===== DATA PROVIDED =====

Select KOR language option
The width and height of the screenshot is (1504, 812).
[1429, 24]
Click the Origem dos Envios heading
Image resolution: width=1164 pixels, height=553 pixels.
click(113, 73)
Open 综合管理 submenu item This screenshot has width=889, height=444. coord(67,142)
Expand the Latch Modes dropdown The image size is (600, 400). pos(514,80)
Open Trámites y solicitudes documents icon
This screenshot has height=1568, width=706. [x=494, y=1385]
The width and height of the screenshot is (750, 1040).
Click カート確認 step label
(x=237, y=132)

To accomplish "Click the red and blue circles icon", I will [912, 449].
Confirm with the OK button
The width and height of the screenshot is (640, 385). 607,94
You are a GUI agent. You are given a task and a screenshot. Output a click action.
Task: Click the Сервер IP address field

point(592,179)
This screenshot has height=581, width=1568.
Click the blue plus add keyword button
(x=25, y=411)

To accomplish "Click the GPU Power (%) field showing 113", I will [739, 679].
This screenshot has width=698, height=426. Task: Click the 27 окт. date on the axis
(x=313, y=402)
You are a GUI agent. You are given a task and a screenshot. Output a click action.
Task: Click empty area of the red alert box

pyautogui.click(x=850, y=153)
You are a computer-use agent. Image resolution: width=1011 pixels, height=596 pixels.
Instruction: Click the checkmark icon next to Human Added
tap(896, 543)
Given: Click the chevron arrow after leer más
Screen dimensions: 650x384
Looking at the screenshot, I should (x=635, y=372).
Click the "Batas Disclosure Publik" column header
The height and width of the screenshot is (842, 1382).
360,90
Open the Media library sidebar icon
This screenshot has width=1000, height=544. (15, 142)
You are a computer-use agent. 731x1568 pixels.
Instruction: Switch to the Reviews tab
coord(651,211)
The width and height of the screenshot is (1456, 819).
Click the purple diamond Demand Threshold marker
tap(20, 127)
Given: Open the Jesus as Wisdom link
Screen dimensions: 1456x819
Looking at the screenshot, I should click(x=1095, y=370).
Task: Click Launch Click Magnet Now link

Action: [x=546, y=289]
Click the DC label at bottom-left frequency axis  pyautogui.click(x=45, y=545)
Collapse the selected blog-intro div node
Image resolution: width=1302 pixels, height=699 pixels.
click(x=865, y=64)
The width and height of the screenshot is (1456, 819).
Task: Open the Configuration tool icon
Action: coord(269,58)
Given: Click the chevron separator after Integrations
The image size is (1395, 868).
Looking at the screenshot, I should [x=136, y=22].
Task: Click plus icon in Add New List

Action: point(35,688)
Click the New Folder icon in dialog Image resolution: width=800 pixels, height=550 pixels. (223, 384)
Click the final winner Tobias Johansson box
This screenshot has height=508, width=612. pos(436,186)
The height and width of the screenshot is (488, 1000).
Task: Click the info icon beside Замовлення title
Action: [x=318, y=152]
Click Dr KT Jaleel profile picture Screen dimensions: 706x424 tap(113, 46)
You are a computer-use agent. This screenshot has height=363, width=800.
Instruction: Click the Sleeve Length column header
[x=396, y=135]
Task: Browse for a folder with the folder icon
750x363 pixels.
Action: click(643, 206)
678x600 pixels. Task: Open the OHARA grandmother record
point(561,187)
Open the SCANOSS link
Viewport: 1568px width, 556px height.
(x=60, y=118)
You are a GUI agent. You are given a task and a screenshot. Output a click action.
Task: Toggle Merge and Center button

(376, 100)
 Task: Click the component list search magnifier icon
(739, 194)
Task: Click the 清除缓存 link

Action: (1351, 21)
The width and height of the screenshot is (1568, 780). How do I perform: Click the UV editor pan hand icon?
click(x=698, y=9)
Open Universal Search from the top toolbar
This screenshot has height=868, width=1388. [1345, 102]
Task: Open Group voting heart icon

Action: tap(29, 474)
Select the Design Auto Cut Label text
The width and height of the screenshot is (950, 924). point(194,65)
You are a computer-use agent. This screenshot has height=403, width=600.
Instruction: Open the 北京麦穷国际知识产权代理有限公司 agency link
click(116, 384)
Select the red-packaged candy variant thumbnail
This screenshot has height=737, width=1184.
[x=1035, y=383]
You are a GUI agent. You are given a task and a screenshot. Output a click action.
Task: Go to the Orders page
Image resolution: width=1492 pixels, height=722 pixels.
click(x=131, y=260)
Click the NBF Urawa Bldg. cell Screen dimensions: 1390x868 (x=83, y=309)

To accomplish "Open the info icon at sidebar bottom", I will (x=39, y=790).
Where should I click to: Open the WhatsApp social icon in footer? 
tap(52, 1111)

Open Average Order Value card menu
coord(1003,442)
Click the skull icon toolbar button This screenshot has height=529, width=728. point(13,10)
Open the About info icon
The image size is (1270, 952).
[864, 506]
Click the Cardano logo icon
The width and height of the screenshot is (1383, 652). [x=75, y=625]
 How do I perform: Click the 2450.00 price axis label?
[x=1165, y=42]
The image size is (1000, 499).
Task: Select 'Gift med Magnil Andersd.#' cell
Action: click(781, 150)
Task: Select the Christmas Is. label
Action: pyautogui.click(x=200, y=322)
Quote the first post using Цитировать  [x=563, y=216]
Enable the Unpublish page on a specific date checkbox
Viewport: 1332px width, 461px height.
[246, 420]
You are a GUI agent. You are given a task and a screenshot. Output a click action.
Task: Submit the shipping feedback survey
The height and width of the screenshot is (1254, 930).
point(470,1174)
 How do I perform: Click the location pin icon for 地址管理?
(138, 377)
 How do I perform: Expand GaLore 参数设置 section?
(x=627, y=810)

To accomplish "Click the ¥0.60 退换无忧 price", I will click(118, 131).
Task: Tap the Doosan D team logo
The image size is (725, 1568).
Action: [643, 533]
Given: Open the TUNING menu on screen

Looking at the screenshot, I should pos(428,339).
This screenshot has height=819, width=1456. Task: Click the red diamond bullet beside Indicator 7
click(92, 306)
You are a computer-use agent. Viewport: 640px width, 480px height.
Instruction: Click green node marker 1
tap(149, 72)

=====

WHAT YOU ARE ASKED TO DO: Please print the records between the line holding "Task: Browse for" and the line holding "[x=1035, y=383]", inclusive, reproducing each line as it stands.

THE OUTPUT:
Task: Browse for a folder with the folder icon
750x363 pixels.
Action: click(643, 206)
678x600 pixels. Task: Open the OHARA grandmother record
point(561,187)
Open the SCANOSS link
Viewport: 1568px width, 556px height.
(x=60, y=118)
You are a GUI agent. You are given a task and a screenshot. Output a click action.
Task: Toggle Merge and Center button

(376, 100)
 Task: Click the component list search magnifier icon
(739, 194)
Task: Click the 清除缓存 link

Action: (1351, 21)
The width and height of the screenshot is (1568, 780). How do I perform: Click the UV editor pan hand icon?
click(x=698, y=9)
Open Universal Search from the top toolbar
This screenshot has height=868, width=1388. [1345, 102]
Task: Open Group voting heart icon

Action: tap(29, 474)
Select the Design Auto Cut Label text
The width and height of the screenshot is (950, 924). point(194,65)
You are a computer-use agent. This screenshot has height=403, width=600.
Instruction: Open the 北京麦穷国际知识产权代理有限公司 agency link
click(116, 384)
Select the red-packaged candy variant thumbnail
This screenshot has height=737, width=1184.
[x=1035, y=383]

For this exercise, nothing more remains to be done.